I want cc:ef:48:87:05:cb to ONLY be able to connect to 00:22:4d:4b:49:6f, and drop any other MAC destination.
How do I do this? There is no “!” or “NOT” option in Swos 1.6. See attachment… Thanks
Hello,
the Docu is here for this:
http://wiki.mikrotik.com/wiki/SwOS#ACL_Tab
But its really short, perhaps, you should write an email to the mikrotik support guys for this and if you get a working set back, please post it here for all other users ?
Ronny
Hell yeah! What is this for a creepy issue?
Why is there no ! / NOT implemented? I also need this Feature.
Also there is no ability to select a Out-Interface.

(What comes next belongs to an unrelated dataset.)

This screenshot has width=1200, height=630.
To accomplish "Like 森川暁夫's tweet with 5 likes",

I like to limit the bandwith for some destinations.
I sell 20/2 MBit to a customer which is connected to a 1 GbE via SFP. But within my Network we will provide full Gigabit.
So i need to limit the bandwith to 20 MBit in Egress and 2 MBit in Ingress for Port 1 for all IPv4 packets not in the subnet 192.168.0.0/24.

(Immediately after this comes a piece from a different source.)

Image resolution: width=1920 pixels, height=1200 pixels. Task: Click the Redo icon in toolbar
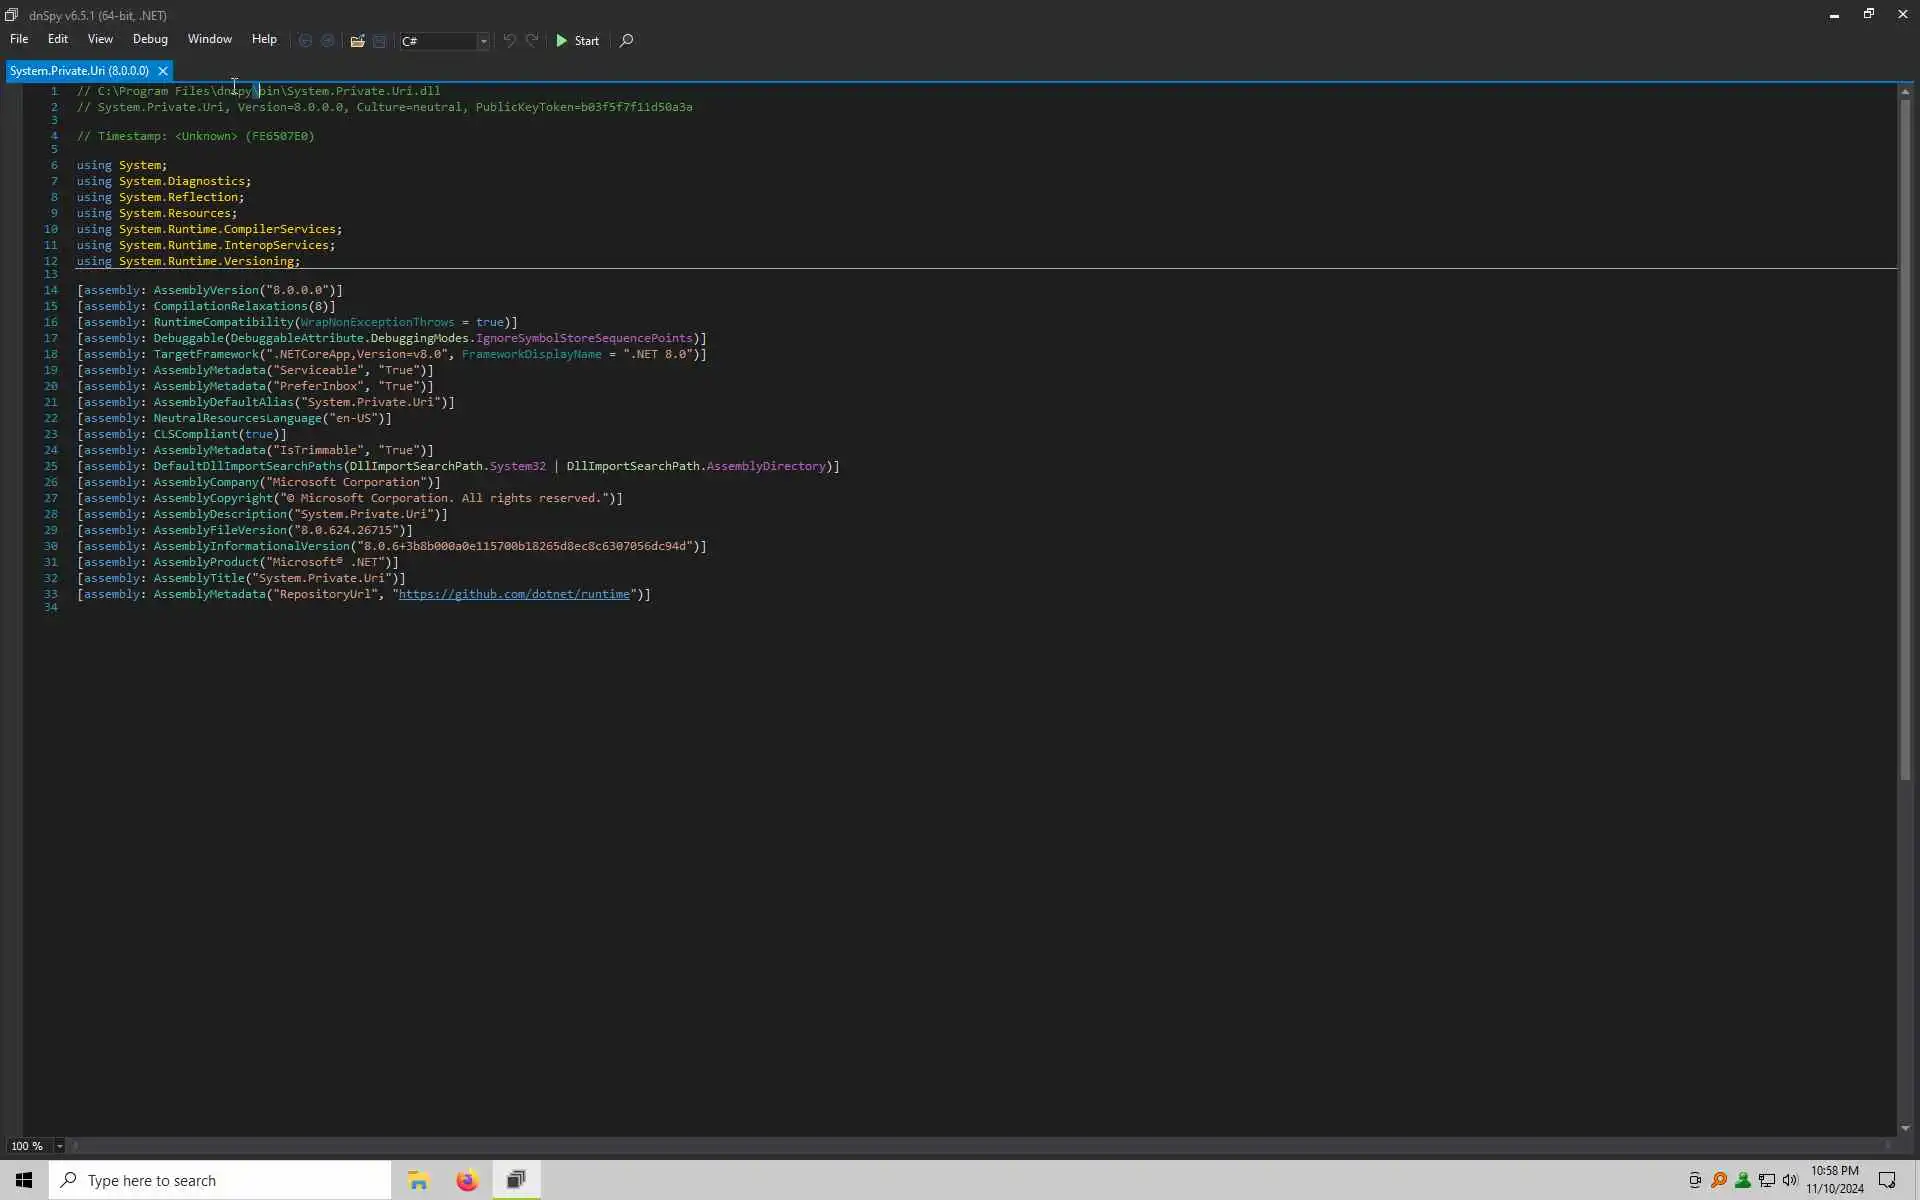click(532, 41)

That is currently not possible with SwOS firmware v1.12.
As per documentation, if you do not specify any “redirect to” ports, the packet will be dropped.
In your example, the rules will drop those packages.
You need 2 ACL rules in the following order:
- cc:ef:48:87:05:cb to 00:22:4d:4b:49:6f redirect to the output port you need (or even to all ports, in your case 1,2,4,5, repeat for every destination MAC)
- cc:ef:48:87:05:cb to any (leave MAC dest. field blank) redirect to none (check redirect, but don’t specify any redirect port, meaning drop)
IMHO bandwith limitations needs some bitbucket queue, which is not available on plain switch chips alone, so it will never be available on this class of devices.